In the early days there were other families and business places the Whittinghill and Ellis homes but I am unable to tell of them. I wish I could.

 

Going on towards Cuzco, by the big spring is the home of Robert Hall. My first remembrance of this farm was when it was owned by Mr. William Conrad. I stayed with Mr.William Flick while teaching at Cane Creek and Mr. Conrad being a brother-in-law to Mr. Flick often visited him. The graves of the very young Kesterson boys are on the hill East of this farm. I often paused to read the monuments as I passed along a short cut path leading to the railway station at Cuzco at nearly every hour of the day and night. I remember doing that in the early morning light one early May morning in 1918 when as a young man 24 years of age I was trying to get to Paoli by 2 P.M. in the afternoon to present myself to the service of my country.  As I read I had a dire reflection of what was to be my fate.

 

The next family of which I wish to tell is the one that is the one that formerly lived in the beautiful home that is typical of many built in that early day. It was T shaped with the one room in front, with a complete upstairs. All around the front ran a circular porch, decorated with all kinds of jig-saw work. Here in this house lived James Ellis and his family. The next house on the hill owned presently by a Mr. Matheis was the home of his brother Ulysses Ellis and further on the road towards Cuzco was that of another brother, Fate Ellis. These were large men of perfect physique. They were leading farmers and business men and I wish I could give far more space to their successes and accomplishments but I can’t. My friend and fellow teacher Charles Nolan and his wife ? . Milburn and their children later lived in the James Ellis residence.

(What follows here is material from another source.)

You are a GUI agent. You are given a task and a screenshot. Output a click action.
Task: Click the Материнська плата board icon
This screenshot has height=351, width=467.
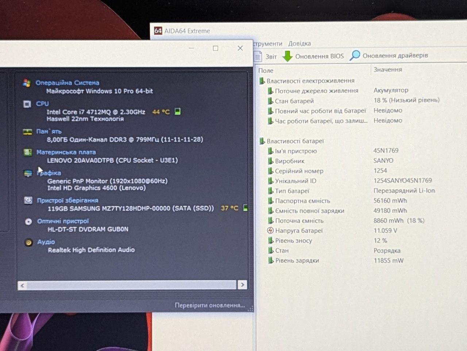28,152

Again I wish to tell of an Annual Event that took place in a large grove near the Fate Ellis home. It was the Ellis Reunion and since this family was intermarried to nearly all the Ellsworth families it was really a community affair. There were bands and parades of fine carriages from French Lick, speeches, concession stands and family dinners. My sister, Fredonia and I with the Russell children after carrying our Sunday shoes and walking barefoot along the dusty roads remember with pleasure attending it.
 

Editors note. . . .

From the way Fred describes the Ellis Reunions it would seem certain that there were some held between 1905 and 1912. There were no records in the Ellis family to authenticate these reunions.
 

One of these boys was Alfred Kesterson who was married to Martha Beatty (daughter of Robert and Phoebe (Wininger) Beatty. They had one son, George Kesterson and after the war she married John W. Simmons.

Going back now and proceeding west from the Pieper farm we come to the Henry Banken and the late Logan Whitinghill farm. This farm is unique as it is at the mouth of Lick Fork Creek. The soil is deep and fertile and always produced large yields of corn. These farmers cribs were always overflowing.